Алексей Новиков: Поскольку Висенте сейчас – мой коллега сейчас по Высшей школе урбанистики, мы с ним все время эту тему обсуждаем. И он говорит: «Как у вас хорошо! Никого никто не спрашивает. Все можно сделать. Просто супер! Меня так достала моя жизнь в Барселоне. Вот эти четыре года, когда я был главным архитектором, против меня собирали какие-то подписи, ходили, меня мучили. Я ломал дорогу – там просто автомобилисты всю Барселону перекрыли».

Я говорю: «А мы к этому, наоборот, стремимся. Нам бы этого как раз и хотелось, поскольку живой город – это оно и есть. В некотором противостоянии этот контрапункт как раз и существует».

Но, в конечном итоге – это все шутки – он признает, что достаточно медленное и тяжелое ворчливое развитие города – это, пожалуй, единственный путь для современного мегаполиса. Потому что то количество информации, которое мы получаем в результате этих столкновений, гораздо больше, чем мы могли бы рассчитывать, изучая этот город каким-то образом в профессиональных сообществах. (...)

То, что, занимая пост главного архитектора, он все эти четыре года был охаян местной публикой, которая его практически выгнала с занимаемой должности... А там горожане выгнали всю городскую власть, которая поменялась полностью, стала совершенно левой, почти коммунистической. Потом она снова станет правой каталонской, и это будет прекрасно. То есть маятник – это замечательно.

Екатерина Шульман: Тут я, наверное, не могу не добавить. Действительно, посмотрите, в каком городе комфортнее жить: в том, где тяжело быть главным архитектором, потому что против него подписи собирают, и ему трудно пропихнуть свои светлые идеи, или в том городе, где все решения принимаются быстро и внезапно, и потом объявляются вам по телевизору. Вот пусть лучше трудная жизнь будет у мэров и главных архитекторов.

Я ведь это знаю по своей прямой узкой специальности, когда изучается законотворческий процесс. Почему принимать законы медленно и печально – это хорошо, а принимать их быстро и единогласно – ужасно?

Дело даже не в том, что какой-то текст плохой будет принят за один день полным большинством голосов. Дело в том, что сам процесс обсуждения является этой добавочной ценностью в решении, ее политической компонентой. Публичное обсуждение, ценность сама по себе.

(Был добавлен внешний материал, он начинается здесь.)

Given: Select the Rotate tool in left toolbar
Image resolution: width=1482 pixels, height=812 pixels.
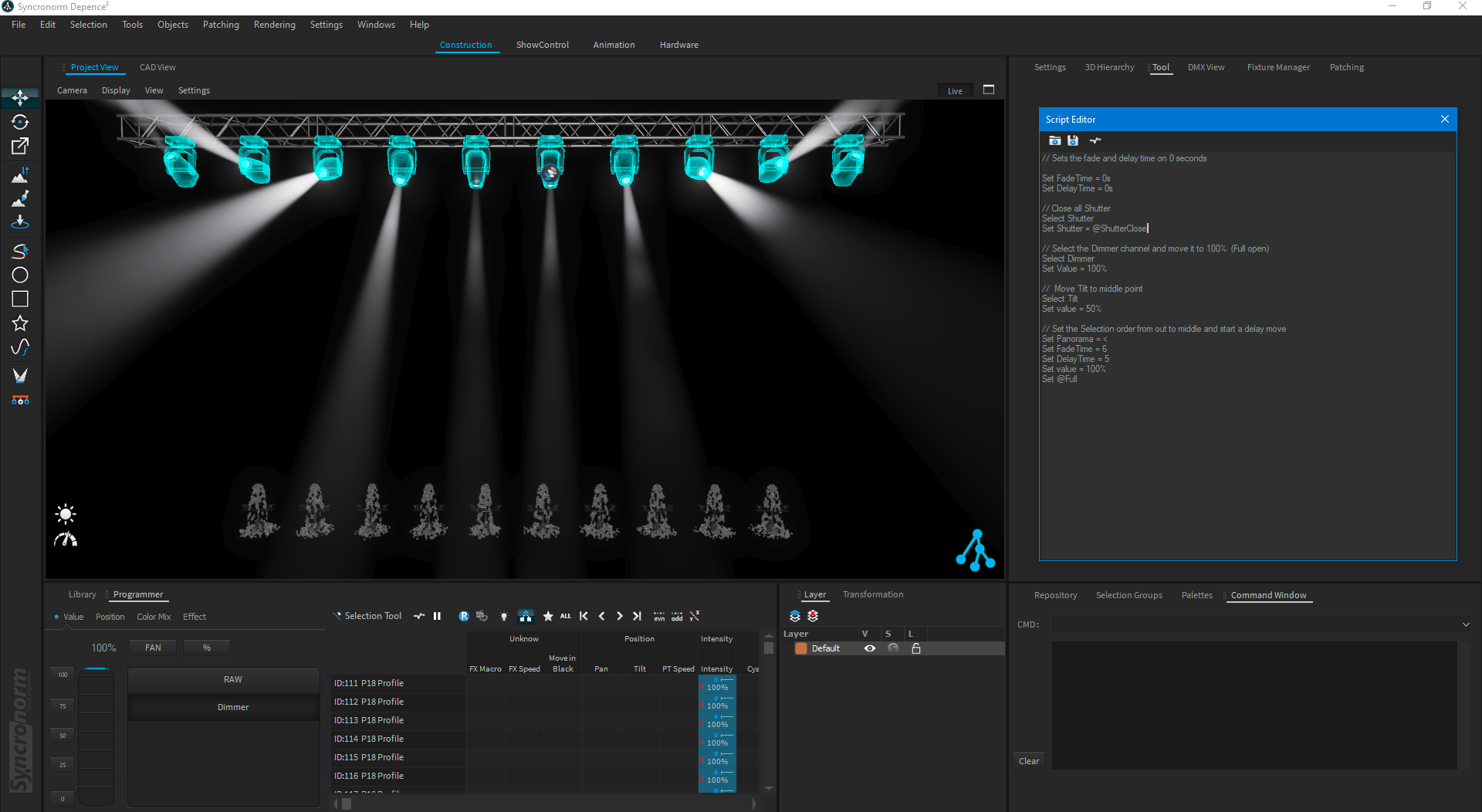Looking at the screenshot, I should 20,122.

Поэтому, даже если тот же самый план будет в результате принят, но все будут четыре года ругаться по его поводу – это лучше, чем если он будет принят в один день, и обрушится внезапно вам на голову. Без согласия нет никакой реализации.

И еще скажу вам одну новость, которую знает наша политическая наука. Пока всем остальным еще не рассказали. Авторитарная модернизация, этот идол XX века, видимо, перестал работать в новых социально-политических условиях. Прогрессивные реформы сверху больше неосуществимы. Без общественного согласия и участия никакие прогрессивные изменения больше невозможны. А теперь живите с этим.